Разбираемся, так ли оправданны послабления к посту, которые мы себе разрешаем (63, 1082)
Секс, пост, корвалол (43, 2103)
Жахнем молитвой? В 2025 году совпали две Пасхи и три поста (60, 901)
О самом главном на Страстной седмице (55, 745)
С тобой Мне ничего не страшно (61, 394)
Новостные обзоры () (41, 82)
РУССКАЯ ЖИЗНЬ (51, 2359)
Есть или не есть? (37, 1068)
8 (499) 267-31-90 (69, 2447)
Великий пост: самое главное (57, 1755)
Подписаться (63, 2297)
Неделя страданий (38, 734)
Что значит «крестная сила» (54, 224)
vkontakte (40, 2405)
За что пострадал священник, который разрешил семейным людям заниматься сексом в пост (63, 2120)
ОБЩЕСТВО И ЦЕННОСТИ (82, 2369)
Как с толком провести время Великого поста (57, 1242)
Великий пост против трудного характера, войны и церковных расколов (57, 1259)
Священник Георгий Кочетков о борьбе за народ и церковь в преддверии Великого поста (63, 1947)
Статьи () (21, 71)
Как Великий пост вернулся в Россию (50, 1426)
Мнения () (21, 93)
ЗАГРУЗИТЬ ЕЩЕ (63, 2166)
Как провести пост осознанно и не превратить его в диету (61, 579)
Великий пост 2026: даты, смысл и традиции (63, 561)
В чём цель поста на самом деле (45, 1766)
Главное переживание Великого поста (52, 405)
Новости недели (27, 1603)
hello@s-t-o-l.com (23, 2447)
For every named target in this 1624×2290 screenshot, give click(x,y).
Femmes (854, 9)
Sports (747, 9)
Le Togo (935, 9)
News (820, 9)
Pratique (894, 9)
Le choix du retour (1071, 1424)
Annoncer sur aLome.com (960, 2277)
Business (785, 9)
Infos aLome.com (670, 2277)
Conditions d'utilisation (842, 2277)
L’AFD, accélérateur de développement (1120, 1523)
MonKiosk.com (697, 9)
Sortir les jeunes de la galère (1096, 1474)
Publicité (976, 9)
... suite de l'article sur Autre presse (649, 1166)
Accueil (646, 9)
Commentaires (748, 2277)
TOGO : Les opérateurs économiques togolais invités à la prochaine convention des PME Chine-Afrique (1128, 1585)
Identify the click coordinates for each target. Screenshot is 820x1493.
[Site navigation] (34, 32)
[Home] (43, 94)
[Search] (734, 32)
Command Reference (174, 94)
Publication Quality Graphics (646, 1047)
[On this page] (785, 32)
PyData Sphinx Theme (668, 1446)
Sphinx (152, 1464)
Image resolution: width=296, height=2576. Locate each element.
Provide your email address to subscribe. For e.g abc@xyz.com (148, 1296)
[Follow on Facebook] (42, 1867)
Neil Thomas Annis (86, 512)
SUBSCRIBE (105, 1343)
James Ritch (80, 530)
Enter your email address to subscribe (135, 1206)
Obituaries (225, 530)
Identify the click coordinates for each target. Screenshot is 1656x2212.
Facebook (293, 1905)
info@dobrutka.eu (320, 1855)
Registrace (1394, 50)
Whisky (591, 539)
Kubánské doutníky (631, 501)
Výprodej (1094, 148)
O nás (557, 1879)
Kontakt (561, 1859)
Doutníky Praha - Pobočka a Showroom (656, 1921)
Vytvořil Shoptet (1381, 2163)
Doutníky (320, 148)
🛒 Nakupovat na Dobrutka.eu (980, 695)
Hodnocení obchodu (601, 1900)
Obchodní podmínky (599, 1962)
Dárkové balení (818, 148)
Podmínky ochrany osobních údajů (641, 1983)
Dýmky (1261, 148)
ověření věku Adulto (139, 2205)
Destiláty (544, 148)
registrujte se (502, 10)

**What is needed**. Could you report all lines of the listing that hold "email"?

**Solved problem**.
Provide your email address to subscribe. For e.g abc@xyz.com (148, 1296)
Enter your email address to subscribe (135, 1206)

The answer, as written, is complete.